Excerpted passage »
# # # # #

The reason for the above changes is that at a higher temperature, the thermal movement of the material atoms is more intense, and the atoms of the material are constantly vibrating and colliding, which leads to changes in the internal structure of the material, and the interaction force between the atoms is also changed, resulting in a reduction in the strength of the material.

3.4.2. Effect of Loading Rate

As shown in Figure 10a,b, the z-direction tensile simulation of C-S-H and G/C-S-H was run to study the effect of loading rate on mechanical properties. It can be found that the effect of loading rate on stress–strain curves of C-S-H and G/C-S-H show the same tendency. The tensile strength increases with the increase of the loading rate. This is because atomic diffusion and crack evolution are limited at higher loading rates. This is also consistent with the research conclusions of macroscopic experiments: Rossi et al. found through experiments that the cement materials showed better tensile strength under a high loading rate [21]. At the same time, due to the high loading rate, the water in the micropores of the C-S-H and G/C-S-H produces reflux force on the solid, thus increasing the failure strength, which is also one of the reasons that the high loading rate improves the tensile properties. The stress–strain curve in Figure 10 also shows that with the increase in loading rate, the fracture stress of G/C-S-H also increases.

3.5. Effect of Defect of Graphene on Mechanical Properties

Then, we introduced three types of defects on the graphene: the monovacancy defect, divacancy defect, and S-W defect are shown in Figure 10, Figure 11 and Figure 12. The monovacancy defect and divacancy defect are constructed by introducing a loss of one carbon atom and two adjacent carbon atoms into the model, as shown in Figure 11a,b. The S-W defect, shown in Figure 11c, is formed by two adjacent carbon atoms being rotated 90° around their central point, so that the original four hexagonal rings are rotated into two pentagonal rings and two heptagonal rings. Therefore, it can also be called the 5-7-7-5 defect. Each defective graphene has the following defect concentration conditions: 2%, 5%, and 10%. The defect concentration value here is obtained by dividing the number of non-hexagonal rings in the defect-containing graphene by the number of hexagons in the perfect graphene [30]. The distribution of the location and direction of the defects is random. Finally, the statistical average is used as the final result to make the results convincing. Figure 12a–c show the tensile stress–strain curves of G/C-S-H samples with three types of defects with three different concentrations.

# # # # #

Information shown »
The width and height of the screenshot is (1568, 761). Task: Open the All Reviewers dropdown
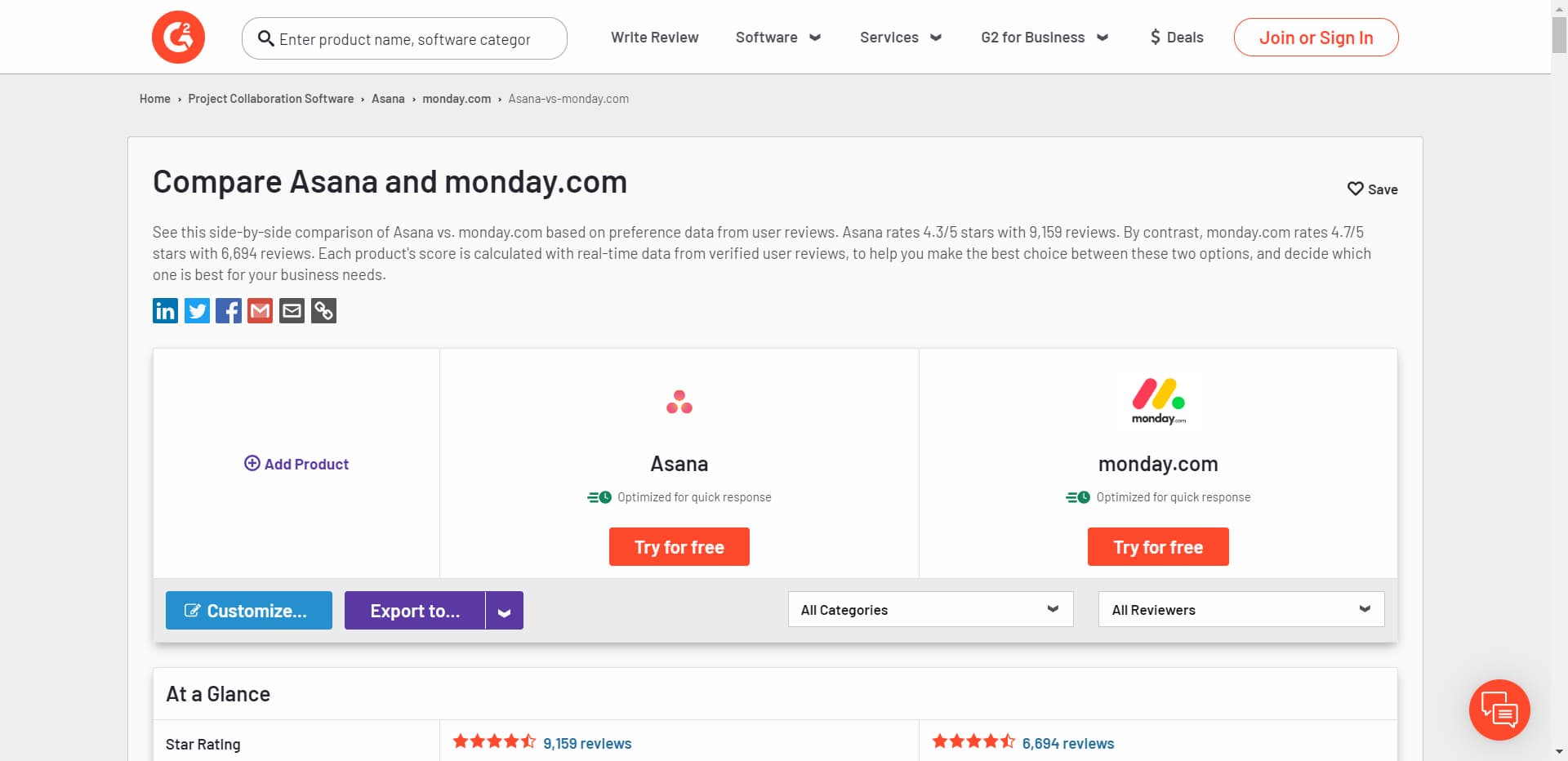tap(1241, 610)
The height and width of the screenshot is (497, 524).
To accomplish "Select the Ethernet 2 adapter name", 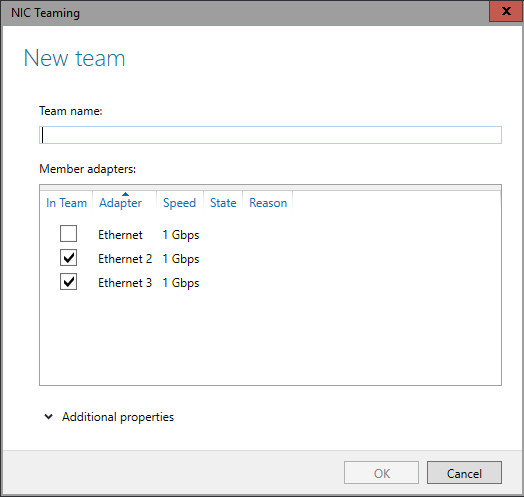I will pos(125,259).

# # # # #

Given instruction »
Answer these questions using the excerpt on the mechanical properties of C-S-H and graphene-reinforced C-S-H.
(a) What did Rossi et al. find through experiments?
(b) By what other name can the S-W defect be called?
(c) What defect concentrations were applied to each defective graphene?

Reply »
(a) Cement materials showed better tensile strength under a high loading rate.
(b) The 5-7-7-5 defect.
(c) 2%, 5%, and 10%.